= Andrew Aston =

British murderer (born 1972)

Andrew Simon Aston (born 22 November 1972 in Birmingham, Warwickshire, England) is a convicted British murderer who has the distinction of having received the longest prison sentence ever handed down in England and Wales – 26 concurrent terms of life imprisonment.

Over a period of three months in early 2001, Aston, a cocaine addict, attacked 26 elderly and disabled people in robberies at their homes in Birmingham and parts of neighbouring Sandwell.

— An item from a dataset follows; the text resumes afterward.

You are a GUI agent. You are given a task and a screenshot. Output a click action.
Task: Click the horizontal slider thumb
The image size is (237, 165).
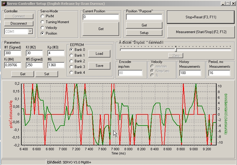pos(176,49)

Two of the victims died as a result of their injuries; 87-year-old George Dale, who died in hospital two weeks after being attacked at his Ladywood home on 16 March, and 80-year-old Frank Hobley, who was also attacked in March 2001 at his home in Stechford and died three months later as a result of his injuries.

His spree began in Smethwick on 12 January 2001, when he robbed a 71-year-old man of £100. By the end of that month, he had robbed a further eight elderly people at different addresses in the town, the oldest being an 85-year-old woman. He committed two further robberies in Smethwick on 9 February 2001. The next day, he robbed a 63-year-old woman in Ladywood before returning to Smethwick and committing two further robberies – both from the homes of elderly people. On 19 February, he robbed a 74-year-old Ladywood woman, three days before he robbed a 90-year-old Smethwick woman in her home. On 25 February, he robbed a 60-year-old Smethwick man of £80 before heading to Tipton and robbing an 86-year-old man of £200. He continued his spree up to the end of March 2001, committing a further nine attacks and robberies against elderly people, before he was finally arrested on 31 March while assaulting and attempting to rob a 92-year-old Sheldon man.

Aston was first questioned about the attack on George Dale three days after it happened. Mrs Dale's wife Betty, 86 at the time, was also injured in the attack but survived.

Aston was charged with multiple thefts and assaults after his initial arrest. He was charged with the murder of George Dale on 5 April 2001, and later with that of Frank Hobley following his death in hospital in June 2001. He was subsequently charged with a total of two murders and 24 lesser offences against his victims who had survived his attacks.

By the time he went on trial in January 2002, six people who had survived his attacks had died, while another six were too frail to give evidence against him in court.

He was found guilty of two murders and a further 24 charges of assault and robbery at Birmingham Crown Court on 20 February 2002, for which he received 26 life sentences. No recommended minimum term was reported at the time, and whether a fixed minimum term has been set by the Home Office or High Court since has not been reported, although media sources at the time suggested that Aston was unlikely to be released for a very long time, if ever.